Nel giorno in cui l’Ars è tornata a riunirsi per il voto alla finanziaria, Fava comincia il suo discorso attaccando Musumeci: “Gli auguro di candidarsi, così che i siciliani possano confrontarsi con il presidente uscente ed esprimere nella verità del voto un loro giudizio, ma giudico questa stagione di governo non soltanto una sconfitta politica, ma soprattutto civile, anche per il tentativo di ridurre le forme, le forze, gli istituti, le parole, la democrazia in inutili orpelli”. Poi il passaggio diretto alla votazione della legge finanziaria: “Avrei detto che non avrei partecipato a questa liturgia malinconica di una finanziaria che dovrebbe essere il momento più alto della progettazione, della capacità non solo di individuare le voci di spesa ma spiegare che cosa vogliamo fare, non solo quanto ma come vogliamo spendere questi soldi, per costruire cosa, risolvere quali problemi, invece questa finanziaria arriva in aula senza essere passata dalle commissioni di merito e con un sottotesto che è quello di chiedere al Parlamento siciliano di essere un notaio, che metta un timbro senza dare fastidio al manovratore. Io non ci sto a prestare la mia faccia e il mio voto ad una liturgia politica che ammazza 70 anni di tradizione democratica e considero questa la più grande sconfitta di Musumeci, civile prima che politica”.

…e alla politica locale

Nel corso del suo comizio Fava si è scagliato anche contro la politica cittadina. Portando ad esempio il teatro Moncada e il palazzo di cemento di Librino secondo Fava l’amministrazione cittadina avrebbe abbandonato le periferie, usandole soltanto come “sforzo muscolare del bilancio”, riempiendole di “contenitori che servono solo a tagliare il nastro e non a riempire di vita questi luoghi dimenticati”.

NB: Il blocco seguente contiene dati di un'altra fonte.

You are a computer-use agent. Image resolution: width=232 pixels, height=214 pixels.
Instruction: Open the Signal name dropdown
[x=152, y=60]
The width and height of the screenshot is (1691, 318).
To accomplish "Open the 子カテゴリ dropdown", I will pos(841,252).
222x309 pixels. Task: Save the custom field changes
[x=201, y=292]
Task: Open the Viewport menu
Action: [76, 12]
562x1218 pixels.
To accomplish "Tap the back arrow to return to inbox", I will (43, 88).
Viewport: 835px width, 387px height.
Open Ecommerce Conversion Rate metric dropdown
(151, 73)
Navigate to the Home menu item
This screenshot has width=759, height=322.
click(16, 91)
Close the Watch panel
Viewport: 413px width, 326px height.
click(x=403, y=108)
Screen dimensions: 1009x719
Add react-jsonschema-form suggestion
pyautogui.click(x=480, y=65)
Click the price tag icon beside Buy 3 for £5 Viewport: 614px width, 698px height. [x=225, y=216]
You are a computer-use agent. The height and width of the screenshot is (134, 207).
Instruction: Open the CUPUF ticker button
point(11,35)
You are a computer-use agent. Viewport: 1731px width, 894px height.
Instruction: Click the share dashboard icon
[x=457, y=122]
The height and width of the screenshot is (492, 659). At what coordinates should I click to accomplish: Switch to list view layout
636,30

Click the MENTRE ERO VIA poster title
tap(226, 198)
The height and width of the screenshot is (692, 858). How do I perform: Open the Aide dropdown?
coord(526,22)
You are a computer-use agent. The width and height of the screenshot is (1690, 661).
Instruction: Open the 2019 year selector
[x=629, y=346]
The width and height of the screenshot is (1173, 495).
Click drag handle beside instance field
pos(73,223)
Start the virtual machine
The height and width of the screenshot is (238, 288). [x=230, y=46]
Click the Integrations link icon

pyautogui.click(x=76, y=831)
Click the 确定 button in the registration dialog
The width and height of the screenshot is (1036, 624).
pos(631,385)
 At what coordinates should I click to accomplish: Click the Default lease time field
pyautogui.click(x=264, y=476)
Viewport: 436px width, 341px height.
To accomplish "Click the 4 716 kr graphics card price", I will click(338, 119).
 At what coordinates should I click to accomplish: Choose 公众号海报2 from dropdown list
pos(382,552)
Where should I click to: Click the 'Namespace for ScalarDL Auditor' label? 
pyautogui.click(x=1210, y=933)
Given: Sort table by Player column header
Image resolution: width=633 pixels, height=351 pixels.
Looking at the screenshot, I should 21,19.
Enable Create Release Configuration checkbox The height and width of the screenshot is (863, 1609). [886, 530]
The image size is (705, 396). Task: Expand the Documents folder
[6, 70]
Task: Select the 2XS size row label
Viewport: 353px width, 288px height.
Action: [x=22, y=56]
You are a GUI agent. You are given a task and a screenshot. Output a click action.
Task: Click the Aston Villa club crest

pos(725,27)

“Sogno una Sicilia meno obbediente”

Lavoro, dispersione scolastica, rilancio delle periferie, gestione rifiuti. Sono tanti i temi toccati da Fava nel suo discorso. “Obbediamo ai comitati d’affari, a coloro che continuano a manipolare gli appalti per le forniture della sanità pubblica, ai signori delle discariche, le tre grandi famiglie che controllano la gestione dei rifiuti e che pretendono e ottengono da tutti i governi che si continui a portare i rifiuti in discarica spendendo 300 milioni l’anno, a coloro che continuano a manipolare gli appalti per le forniture della sanità pubblica. Vorrei che fossimo meno obbedienti”. Infine un’ultima stilettata ancora a Musumeci: “Vorrei non assistere più anche ai consigli, ai suggerimenti e alle benedizioni elettorali che arrivano dai condannati in via definitiva per mafia e vorrei chiedere a Nello Musumeci in primis il 23 maggio e il 19 luglio di non farsi vedere con petto grondante di dolore per ricordare quello che è accaduto 30 anni fa, perché la mafia si combatte anche con un minimo di coerenza. Rivendico il diritto di Cuffaro e Dell’Utri di fondare partiti, di dare consigli, e di fare tutto ciò che è permesso dalla legge dopo avere scontato interamente la loro pena, ciò che contesto è qualcuno debba andare a chiedere questi consigli, e questo qualcuno è la più alta carica istituzionale siciliana, questo non è tollerabile”.